Researchers recently received a patent for an inexpensive laboratory test that detects genes in the plant that are resistant to Sudden Death Syndrome and soybean cyst nematode, a killer worm, said David Lightfoot, professor of plant and soil sciences at SIU.
The genes then can be used to produce resistant lines, he said.
Illinois -- which grows more soybeans than any other state -- loses about $80 million a year to SDS, an incurable fungus that wipes out soybean crops, a $20 billion industry in the United States. Nationally, growers lose around $400 million a year to the disease, Lightfoot said.
New test $1
Soybean cyst nematode costs growers $200 million a year in Illinois, and $1 billion nationally, he said.
The new technique also could replace "a very difficult and expensive" field test to detect the genes that costs growers $100 each time it is performed, compared to $1 a test using the new technique, Lightfoot said.
"And what could be better than that?" he said.
Besides being more costly, the old tests can detect either SDS or SCN, but not both, as the new technique can, he said.

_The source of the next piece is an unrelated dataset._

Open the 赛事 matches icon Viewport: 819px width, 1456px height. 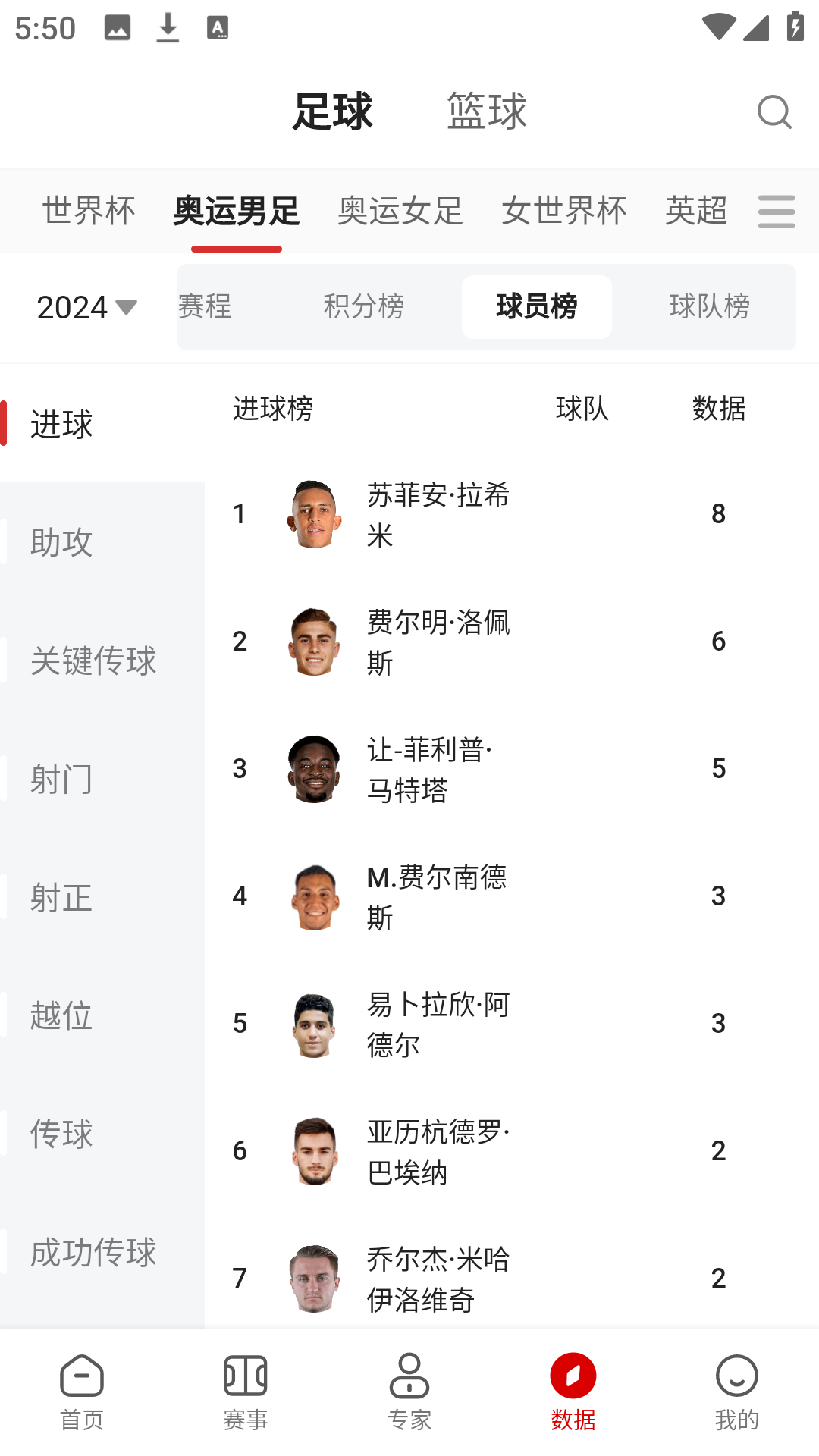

The diseases usually strike at the same time.
The new patent also may be a substantial money earner for SIU when it licenses the technology to private companies, Lightfoot said. The university is talking to four companies about such agreements, which eventually could generate about $1 million a year for SIU over the 20-year life of the patent, he said.
Lightfoot received the patent on Oct. 17 after working on the test for more than a decade. He had applied for the patent twice, most recently in 1997, he said. The wait was not a pleasant one.
"It was a problem particularly for a university professor, who has to publish or be damned," he said.